▶ [À FAIRE]
Recopiez à l'identique toutes les lignes des données ci-dessous, en omettant les images.
==========
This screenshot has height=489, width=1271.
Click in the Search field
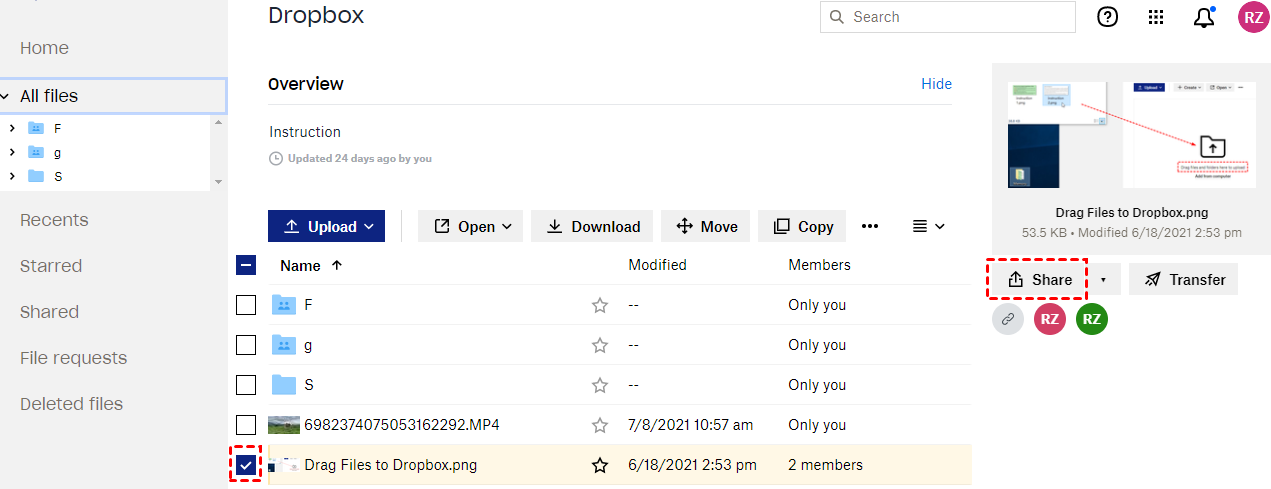point(950,17)
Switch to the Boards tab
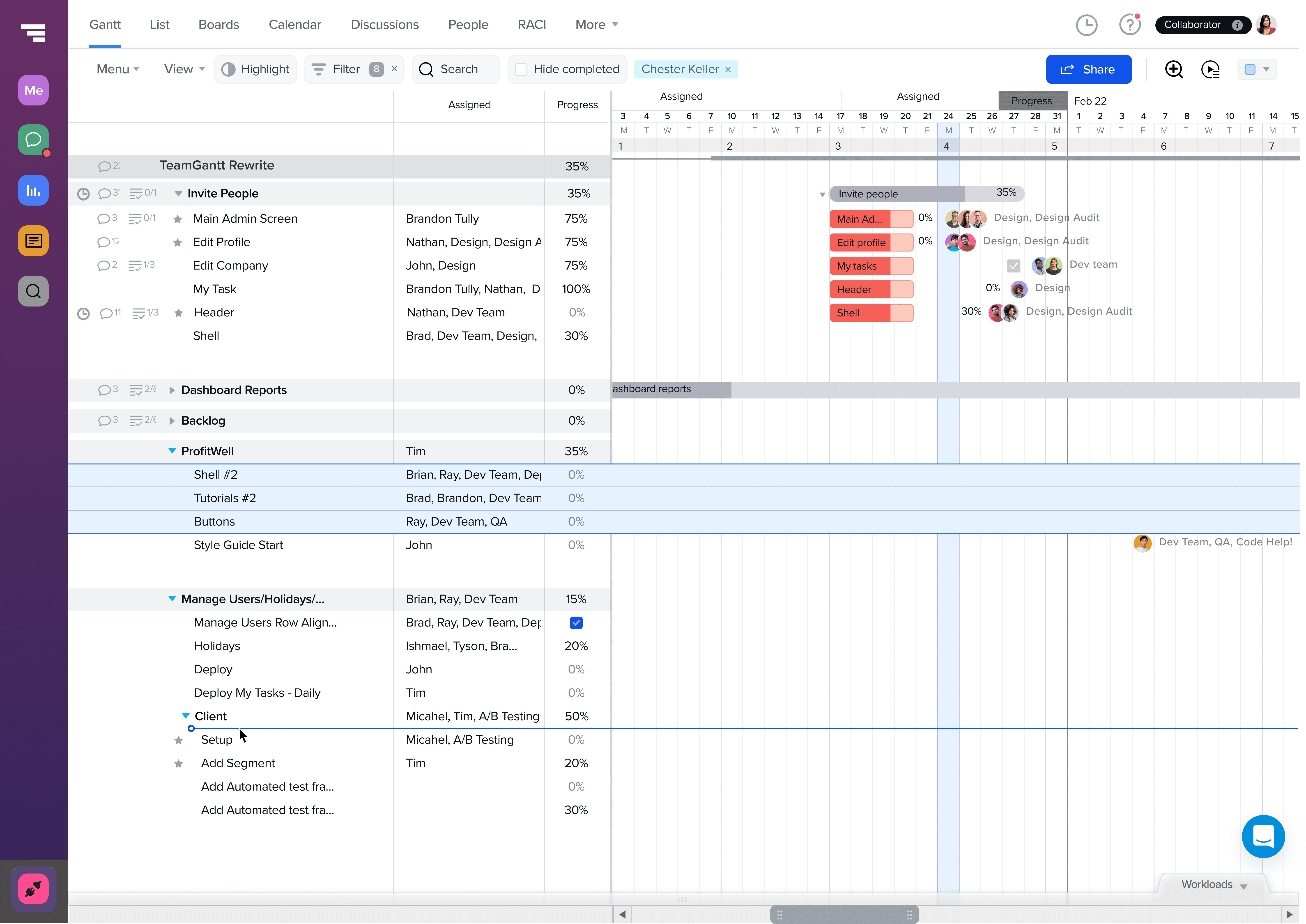Image resolution: width=1306 pixels, height=924 pixels. pyautogui.click(x=219, y=25)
==========
▶ [CORRIGÉ]
This screenshot has height=489, width=1271.
Click in the Search field
point(950,17)
Switch to the Boards tab
Image resolution: width=1306 pixels, height=924 pixels. pyautogui.click(x=219, y=25)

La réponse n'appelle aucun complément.